“[P]rior to the Trump Administration, the PTAB was a forum for gamesmanship by big tech…. This bill, which is a carefully crafted compromise requiring sacrifices from both sides of the issues, permanently ends through the use of legislation some of these practices.” – Senator Tillis
Senators Patrick Leahy (D-VT), John Cornyn (R-TX) and Thom Tillis (R-NC) today introduced the Patent Trial and Appeal Board (PTAB) Reform Act of 2022, which is meant to tackle gamesmanship at the PTAB.
In April, Senators Leahy and Tillis penned an op-ed that announced such a bill would be introduced “in the coming days”, but it never materialized.
The bill makes a number of key changes to PTAB procedures, including explaining that “the right to appeal shall extend at least to any dissatisfied party that reasonably expects that another person will assert estoppel against the party under section 325(e) as a result of the decision.” This would seemingly expand petitioners’ ability to appeal adverse decisions from the PTAB.
The bill also:
- Mandates that PTAB judges follow the same code of conduct as United States judges;
- requires that any subsequent changes made to the constitution of a three-judge panel of administrative patent judges must be noted in the record;
- curbs serial petitions by prohibiting the Director from authorizing an IPR if there was previously an IPR from the same party that challenged the same patent claims;
- clarifies some aspects of the process for Director Review under the Arthrex decision and prescribes a timeline for the U.S. Patent and Trademark Office to promulgate rules on other aspects;
- covers expenses for small and micro entities at the PTAB in certain circumstances; and
- stipulates that: “In deciding whether to institute an inter partes review proceeding, the Director shall not in any respect consider an ongoing civil action or a proceeding before the International Trade Commission under section 337 of the Tariff Act of 1930 (19 U.S.C.15 1337).”

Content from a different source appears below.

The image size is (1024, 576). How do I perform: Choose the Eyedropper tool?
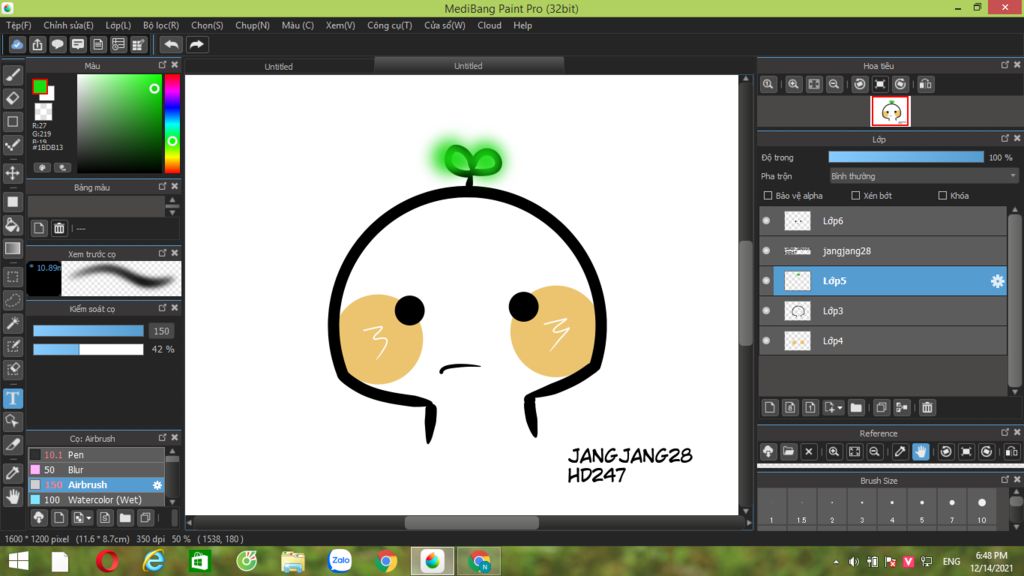[13, 472]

Leahy also proposed limits on discretionary denial in his Restoring the America invents Act bill, introduced last year. Many in the IP community have condemned this approach.
In the press release about the bill today, Tillis hinted that such provisions are necessary to give the bill a chance. He said:
“[P]rior to the Trump Administration, the PTAB was a forum for gamesmanship by big tech and they actively weaponized it as a way to bankrupt competitors, small businesses, and independent inventors. The Trump Administration’s reforms ended this abuse. This bill, which is a carefully crafted compromise requiring sacrifices from both sides of the issues, permanently ends through the use of legislation some of these practices – all while preserving the vital role of the PTAB in furthering innovation and U.S. economic growth, prosperity, and global dominance.
Another provision would address the issues raised by OpenSky Industries, LLC v. VLSI Technology LLC and Patent Quality Assurance, LLC v. VLSI Technology LLC by imposing sanctions for abuse of the IPR process, ‘‘including a petitioner deliberately delaying or losing, or offering to deliberately delay or lose, an instituted proceeding in exchange for consideration.’’
Today’s press release added that the bill “restores the benefits and fairness of PTAB review by removing any incentives for gamesmanship, removing opportunities for a challenger to continually harass a patent owner, ensuring parties have one opportunity to bring a meritorious challenge, and shedding light on internal Patent Office decisions.”
Cornyn called the bill “the product of hard, bipartisan work to achieve the right balance,” while Leahy said it “represents the Senate at its best – different sides coming together to achieve a thoughtful compromise that is greater than what either side could achieve alone.”